2.5 Le altre fonti normative. Attualmente, la materia delle investigazioni difensive è disciplinata, oltre che dalla legge 397/2000, anche da altre fonti normative di diverso rango. Le Camere penali il 19 gennaio 2007 hanno promulgato la nuova versione, che sostituisce ed integra la precedente risalente al 2001, delle Regole di comportamento del penalista nelle investigazioni difensive: si tratta,però, di un testo avente valore convenzionale, ossia vincolante esclusivamente per gli avvocati iscritti alle Camere penali. Il Consiglio nazionale forense nel 2002 ha inserito nel proprio Codice deontologico forense una dettagliata disciplina delle modalità di espletamento delle indagini difensive,aggiornata nel 2014. La violazione delle norme contenute nel Codice deontologico forense costituisce illecito disciplinare per l’avvocato.  Inoltre il d.lgs. numero 196 del 2003 (rubricato Codice della privacy) contiene deroghe alle disposizioni generali disciplinanti il trattamento dei dati personali, quando questi ultimi sono raccolti nell’ambito di investigazioni difensive penali. Infine, nel 2008 il Garante della privacy ha elaborato un Codice di deontologia e di buona condotta per il trattamento dei dati personali effettuati per svolgere investigazioni difensive in cui sono contenute indicazioni di dettaglio riguardanti la concreta applicazione della normativa in materia di trattamento dei dati personali nell’ambito di attività afferenti le investigazioni forensi.

3. I Singoli atti delle investigazioni difensive. Il già menzionato titolo VI bisp.p. introdotto nell’ordinamento con la l. 397/2000 , recante disposizioni in materia di indagini difensive, oltre a delinearne i principi generali ed individuarne i soggetti legittimati allo svolgimento, contiene un’analitica disciplina ricalcata in maniera speculare sugli atti di indagine tipici propri dell’attività inquirente del pubblico ministero e della polizia giudiziaria. Tuttavia, il legislatore ha prestato estrema attenzione a bilanciare la legittima prerogativa dell’avvocato a ricercare elementi favorevoli al proprio assistito con la tutela dei diritti delle parti private estranee alla vicenda processuale eventualmente oggetto dell’investigazione della difesa. Gli atti dell’indagine difensiva tipizzati dal legislatore sono:

3.1 L’intervista difensiva. Il più importante strumento a disposizione dell’avvocato nello svolgimento della propria attività d’indagine è costituito dall’intervista di possibili testimoni e/o indagati in procedimento connesso. L’art.391 bis c.p.p. ne delinea tre distinte modalità di acquisizione: il colloquio non documentato,l’assunzione di informazioni da verbalizzare,il rilascio di una dichiarazione scritta da parte dell’intervistato e contiene un nucleo di disposizioni comune a tutte le suddette modalità di esperimento dell’investigazione difensiva.

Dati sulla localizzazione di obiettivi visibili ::

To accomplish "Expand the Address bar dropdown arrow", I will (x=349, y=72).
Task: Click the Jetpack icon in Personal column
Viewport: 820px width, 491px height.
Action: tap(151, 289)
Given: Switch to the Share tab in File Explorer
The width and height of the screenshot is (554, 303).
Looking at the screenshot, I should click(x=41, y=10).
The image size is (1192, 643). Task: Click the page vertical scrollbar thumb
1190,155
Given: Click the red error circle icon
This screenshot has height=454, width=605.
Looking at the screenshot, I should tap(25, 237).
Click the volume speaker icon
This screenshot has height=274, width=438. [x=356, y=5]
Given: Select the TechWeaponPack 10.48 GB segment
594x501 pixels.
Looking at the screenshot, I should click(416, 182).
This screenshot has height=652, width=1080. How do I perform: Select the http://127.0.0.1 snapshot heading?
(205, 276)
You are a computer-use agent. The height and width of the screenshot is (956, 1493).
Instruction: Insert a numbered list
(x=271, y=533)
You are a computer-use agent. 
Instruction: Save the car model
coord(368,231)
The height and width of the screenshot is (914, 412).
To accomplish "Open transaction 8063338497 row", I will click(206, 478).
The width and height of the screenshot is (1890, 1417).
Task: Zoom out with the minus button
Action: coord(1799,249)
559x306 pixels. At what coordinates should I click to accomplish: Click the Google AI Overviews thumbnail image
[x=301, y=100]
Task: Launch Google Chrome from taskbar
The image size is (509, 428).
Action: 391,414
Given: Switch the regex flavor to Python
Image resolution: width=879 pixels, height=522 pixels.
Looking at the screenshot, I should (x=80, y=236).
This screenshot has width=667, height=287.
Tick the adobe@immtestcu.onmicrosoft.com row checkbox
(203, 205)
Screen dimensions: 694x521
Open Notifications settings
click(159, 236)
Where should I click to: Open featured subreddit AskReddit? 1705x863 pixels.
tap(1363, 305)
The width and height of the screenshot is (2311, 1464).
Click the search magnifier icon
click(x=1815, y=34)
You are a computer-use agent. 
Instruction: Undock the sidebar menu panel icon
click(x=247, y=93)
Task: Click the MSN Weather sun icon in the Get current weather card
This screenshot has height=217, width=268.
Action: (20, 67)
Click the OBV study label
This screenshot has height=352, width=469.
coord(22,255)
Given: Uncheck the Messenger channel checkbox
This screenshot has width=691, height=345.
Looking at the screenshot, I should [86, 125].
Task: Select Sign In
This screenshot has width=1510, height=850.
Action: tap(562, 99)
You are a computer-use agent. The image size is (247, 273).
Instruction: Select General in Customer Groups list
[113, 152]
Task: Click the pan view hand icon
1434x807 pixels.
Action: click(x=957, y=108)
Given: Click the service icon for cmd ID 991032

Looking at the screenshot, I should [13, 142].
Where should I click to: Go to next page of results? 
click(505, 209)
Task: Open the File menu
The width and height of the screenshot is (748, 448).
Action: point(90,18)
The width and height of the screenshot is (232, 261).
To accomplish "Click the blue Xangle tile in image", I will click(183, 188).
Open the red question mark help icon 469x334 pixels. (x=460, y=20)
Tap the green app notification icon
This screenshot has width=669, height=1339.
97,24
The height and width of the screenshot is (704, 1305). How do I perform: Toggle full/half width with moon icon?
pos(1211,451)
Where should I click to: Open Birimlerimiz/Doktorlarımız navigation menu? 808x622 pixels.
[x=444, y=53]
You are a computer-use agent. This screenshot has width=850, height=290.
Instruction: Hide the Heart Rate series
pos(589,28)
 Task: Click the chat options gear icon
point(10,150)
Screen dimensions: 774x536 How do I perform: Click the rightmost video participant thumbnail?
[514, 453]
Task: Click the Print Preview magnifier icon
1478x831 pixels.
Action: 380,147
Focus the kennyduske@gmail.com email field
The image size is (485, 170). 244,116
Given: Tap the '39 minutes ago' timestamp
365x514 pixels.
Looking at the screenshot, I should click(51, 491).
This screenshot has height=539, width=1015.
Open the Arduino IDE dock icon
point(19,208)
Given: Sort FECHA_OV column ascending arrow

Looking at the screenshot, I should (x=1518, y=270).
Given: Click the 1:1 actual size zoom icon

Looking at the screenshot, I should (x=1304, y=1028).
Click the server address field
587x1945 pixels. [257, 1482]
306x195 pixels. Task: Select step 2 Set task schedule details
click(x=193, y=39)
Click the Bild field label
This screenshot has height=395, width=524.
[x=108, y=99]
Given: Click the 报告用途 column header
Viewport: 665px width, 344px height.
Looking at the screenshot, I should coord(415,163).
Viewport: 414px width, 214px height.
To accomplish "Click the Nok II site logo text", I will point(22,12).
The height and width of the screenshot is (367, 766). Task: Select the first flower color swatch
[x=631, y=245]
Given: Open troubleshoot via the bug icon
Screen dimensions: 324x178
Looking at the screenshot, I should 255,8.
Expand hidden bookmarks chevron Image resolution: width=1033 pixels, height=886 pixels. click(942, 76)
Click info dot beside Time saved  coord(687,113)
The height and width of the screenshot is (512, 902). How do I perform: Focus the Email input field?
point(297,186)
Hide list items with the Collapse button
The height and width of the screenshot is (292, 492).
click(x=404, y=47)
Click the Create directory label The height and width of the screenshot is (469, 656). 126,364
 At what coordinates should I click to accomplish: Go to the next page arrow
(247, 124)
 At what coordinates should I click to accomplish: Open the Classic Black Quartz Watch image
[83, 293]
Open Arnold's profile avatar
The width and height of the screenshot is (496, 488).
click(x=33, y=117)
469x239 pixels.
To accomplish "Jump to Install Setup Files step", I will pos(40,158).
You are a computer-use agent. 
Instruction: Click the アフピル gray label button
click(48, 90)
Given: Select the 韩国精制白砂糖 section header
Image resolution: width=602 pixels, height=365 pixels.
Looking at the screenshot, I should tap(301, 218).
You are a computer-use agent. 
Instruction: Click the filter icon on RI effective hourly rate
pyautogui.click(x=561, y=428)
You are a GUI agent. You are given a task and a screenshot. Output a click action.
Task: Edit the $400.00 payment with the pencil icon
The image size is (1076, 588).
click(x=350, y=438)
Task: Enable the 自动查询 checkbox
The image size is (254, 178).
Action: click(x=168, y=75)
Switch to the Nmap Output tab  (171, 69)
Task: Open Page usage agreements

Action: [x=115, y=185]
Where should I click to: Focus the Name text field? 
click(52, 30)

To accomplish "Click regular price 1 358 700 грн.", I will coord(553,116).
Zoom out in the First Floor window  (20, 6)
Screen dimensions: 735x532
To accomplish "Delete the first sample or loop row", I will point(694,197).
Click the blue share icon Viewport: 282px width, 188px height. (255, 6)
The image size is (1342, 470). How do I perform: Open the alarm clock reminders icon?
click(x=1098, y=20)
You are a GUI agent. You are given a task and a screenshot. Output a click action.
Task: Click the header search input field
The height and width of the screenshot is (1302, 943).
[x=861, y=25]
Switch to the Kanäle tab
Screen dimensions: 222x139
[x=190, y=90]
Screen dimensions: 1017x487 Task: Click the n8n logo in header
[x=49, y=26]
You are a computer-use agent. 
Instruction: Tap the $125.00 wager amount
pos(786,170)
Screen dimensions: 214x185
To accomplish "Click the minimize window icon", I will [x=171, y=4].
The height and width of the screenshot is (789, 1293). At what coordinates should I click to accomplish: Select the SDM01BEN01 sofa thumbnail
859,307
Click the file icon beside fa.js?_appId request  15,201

Consegna scritta :: Trascrivi il passo del brano sulle investigazioni difensive a partire da "3.1 L’intervista difensiva." fino a "esperimento dell’investigazione difensiva.". I dati provengono da una fonte diversa.

La soluzione ::
3.1 L’intervista difensiva. Il più importante strumento a disposizione dell’avvocato nello svolgimento della propria attività d’indagine è costituito dall’intervista di possibili testimoni e/o indagati in procedimento connesso. L’art.391 bis c.p.p. ne delinea tre distinte modalità di acquisizione: il colloquio non documentato,l’assunzione di informazioni da verbalizzare,il rilascio di una dichiarazione scritta da parte dell’intervistato e contiene un nucleo di disposizioni comune a tutte le suddette modalità di esperimento dell’investigazione difensiva.